Structural soil is composed of crushed stone (typically limestone or granite) narrowly graded from ¾-1 ½” highly angular with no fines, clay loam which should conform to the USDA soil classification system. The hydrogel is added in a small amount to prevent the separation of the stone and soil during mixing and installation. Usually a layer of stone is spread, then the dry hydrogel is spread evenly on top and screened moist loam is placed on top. The entire mixture is then turned until a uniform blend is produced. Structural soil is not typically stockpiled; it should be mixed and installed soon after delivery. If a stockpile is required, the soil needs to be protected from the elements so it does not become contaminated. Installation typically calls for two cubic feet of soil is needed for every square foot of crown projected. It is also recommended for irrigated trees to have a low-volume drip irrigation.
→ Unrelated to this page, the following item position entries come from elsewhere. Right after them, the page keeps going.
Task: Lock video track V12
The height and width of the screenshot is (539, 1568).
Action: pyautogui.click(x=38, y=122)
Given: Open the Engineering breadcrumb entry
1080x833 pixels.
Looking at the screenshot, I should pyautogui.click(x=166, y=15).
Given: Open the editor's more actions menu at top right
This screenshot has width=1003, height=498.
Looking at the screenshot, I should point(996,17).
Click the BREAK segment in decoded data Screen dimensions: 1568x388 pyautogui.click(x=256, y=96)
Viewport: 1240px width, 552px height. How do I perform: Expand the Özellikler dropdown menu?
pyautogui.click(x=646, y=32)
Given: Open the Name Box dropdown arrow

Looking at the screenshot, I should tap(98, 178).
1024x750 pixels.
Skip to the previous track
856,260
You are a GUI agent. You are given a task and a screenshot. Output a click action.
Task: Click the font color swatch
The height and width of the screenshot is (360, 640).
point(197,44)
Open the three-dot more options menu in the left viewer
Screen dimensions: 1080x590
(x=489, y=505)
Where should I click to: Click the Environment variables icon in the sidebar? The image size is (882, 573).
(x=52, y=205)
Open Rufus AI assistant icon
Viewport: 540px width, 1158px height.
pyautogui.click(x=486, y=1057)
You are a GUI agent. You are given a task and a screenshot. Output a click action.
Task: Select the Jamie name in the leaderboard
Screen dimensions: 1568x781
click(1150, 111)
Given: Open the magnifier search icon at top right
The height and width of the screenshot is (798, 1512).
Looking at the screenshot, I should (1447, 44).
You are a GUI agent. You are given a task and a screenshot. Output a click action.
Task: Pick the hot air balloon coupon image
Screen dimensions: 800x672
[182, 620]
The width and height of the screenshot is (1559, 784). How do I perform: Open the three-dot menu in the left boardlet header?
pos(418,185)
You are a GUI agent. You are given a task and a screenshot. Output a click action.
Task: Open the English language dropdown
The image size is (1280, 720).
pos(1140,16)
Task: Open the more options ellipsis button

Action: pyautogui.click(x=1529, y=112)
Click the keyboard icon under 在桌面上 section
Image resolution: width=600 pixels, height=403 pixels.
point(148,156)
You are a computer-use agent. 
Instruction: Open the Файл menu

Cornell also suggests a minimum of 24” to 36” for CU-Structural Soil depth and they have established no minimum for length and width of installation, however, because it is a structural soil it was designed to go under the entire pavement area. Testing has shown that structural soil is safe around utilities and that you can use trees from any production system such as balled-and-bur lapped, bare root, containerized and boxed trees.

==Continued development==
Cornell is continuing its development of CU-Structural Soil, expanding its use as the need for trees and other greenery within highly urbanized areas grows. CU-Structural Soil has been used in over 1000 applications and has been proven a very viable option for construction in cities.